What I'm going to tell my kids about sex (because my parents didn't)
Time and time again, studies prove that parents have more influence on young people's sexual behavior than anything else. It's not just about avoiding teenage pregnancy. How we talk to our kids about sex can really shape their attitudes toward relationships, intimacy and themselves. If I could wind the clock back, I really wish my parents had told me these things about sex.
1. It's OK to touch yourself
I didn't know what masturbation was until I was 16. It was never discussed at home — in fact, the whole issue of sex was off the table. As far as I can remember, the only sex education we got at school was a particularly graphic (to my 14-year-old self) video of a woman giving birth. Basically, they wanted to scare/repulse the hell out of us so that we didn't have sex EVER. I fainted before the video finished, hit my head on the floor of the classroom, and still had no idea what sex really was. At that age, a heads-up about masturbation would have been most welcome. I actually didn't think women masturbated until one of my first boyfriends made a joke about it. I laughed along with him but spent the rest of the night wondering what the hell he was talking about. When I did finally discover the joys of pleasuring myself (Judy Blume, I shall be forever in your debt), I still felt as if I were doing something wrong. How could this be such a good thing when it was kept a secret from me my entire life?
2. This is how to put a condom on
The naive eldest child of a helicopter parent, I arrived at my first experience of sexual intercourse completely clueless. References to condoms in movies didn't equip me with the skills I needed when it came to actually using the thing. If my parents had given me the practical information every adolescent should have about contraception, it would have taken away a lot of the embarrassment and shame I felt about being sexually active.
3. This is how you don't get pregnant
Even after (successfully) using a condom, I still worried that I was pregnant. I worked myself into such a frenzy that I stopped having sex with my boyfriend, which he wasn't particularly pleased about. If I'd known there was a little pill I could take every day to help prevent pregnancy and allow me to relax and enjoy the experimentation that is such a natural part of growing up, my attitude toward sex would have been way different. When I moved away for college, I quickly got into a serious thing with a fellow student. My mom pestered me constantly about our relationship over the telephone until I finally admitted we were having sex. In an attempt to reassure her, I told her I was on birth control pills. Bizarrely, this actually made her worse, as if this independent, responsible step I had taken was further proof that her little girl was growing up. She hung up on me and we didn't speak for weeks.
4. Sex should be a pleasure
With the right person (whether that's Mr./Ms. Right or simply Mr./Ms. Right Now), sex can be the most amazing, exciting, life-affirming experience. For me, for a long time, it was more of a chore. I couldn't do it without alcohol for many years — I was too self-conscious to relax without a few drinks beforehand. I saw it as something that people in relationships did, so I went through the motions.

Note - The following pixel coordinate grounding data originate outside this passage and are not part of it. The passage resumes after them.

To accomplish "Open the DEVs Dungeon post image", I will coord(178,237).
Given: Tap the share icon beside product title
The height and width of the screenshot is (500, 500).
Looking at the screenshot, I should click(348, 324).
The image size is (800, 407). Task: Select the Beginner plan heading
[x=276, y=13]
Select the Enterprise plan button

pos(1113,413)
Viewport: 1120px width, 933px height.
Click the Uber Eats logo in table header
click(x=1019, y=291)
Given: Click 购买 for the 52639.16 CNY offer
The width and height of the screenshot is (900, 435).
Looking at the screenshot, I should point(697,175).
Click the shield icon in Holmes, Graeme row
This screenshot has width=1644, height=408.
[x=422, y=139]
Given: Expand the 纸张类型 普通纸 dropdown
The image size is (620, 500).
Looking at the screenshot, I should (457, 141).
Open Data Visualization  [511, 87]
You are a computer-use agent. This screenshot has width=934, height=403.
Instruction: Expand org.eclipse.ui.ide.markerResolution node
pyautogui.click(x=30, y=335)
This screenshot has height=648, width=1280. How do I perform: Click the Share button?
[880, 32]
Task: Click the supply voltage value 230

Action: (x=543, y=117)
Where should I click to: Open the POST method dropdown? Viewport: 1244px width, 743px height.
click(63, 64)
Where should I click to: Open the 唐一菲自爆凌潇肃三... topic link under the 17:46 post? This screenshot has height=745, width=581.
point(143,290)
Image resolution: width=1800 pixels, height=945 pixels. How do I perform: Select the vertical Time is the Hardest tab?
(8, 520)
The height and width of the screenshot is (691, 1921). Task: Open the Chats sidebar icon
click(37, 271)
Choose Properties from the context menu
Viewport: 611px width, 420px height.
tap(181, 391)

It took a long time before I was able to orgasm with anyone other than myself, and that's because sex was such a taboo when I was growing up.
5. Sex and love don't always go hand in hand — and that's OK
The only person my mom has ever slept with was my dad: the love of her life. Although it was never said — we didn't talk about sex, remember — there was always unspoken desire on her part that her children would follow a similar path. By the age of 16, I'd already made this an impossibility, and I felt the weight of her disapproval for many years. It wasn't until I was in my early 20s that I realized sex without love was simply another option, and one that could be just as enjoyable.
I don't resent my parents for their approach to sex when I was young. I did, for a long time. But their refusal to acknowledge my adolescent urges and desires, their fear of discussing sex with me at a crucial point in my development, have actually had a hugely positive impact on my life. I've worked hard at it, but I've reached a point where I've embraced myself as a sexual being, and sex is a hugely important part of my intimate relationships.
Now that I'm a mom myself, I know without a doubt that I will kickstart that conversation with my own kids at an early age. No subject will be off limits, and I'll do my best to ensure they grow up with a healthy, positive attitude toward sex.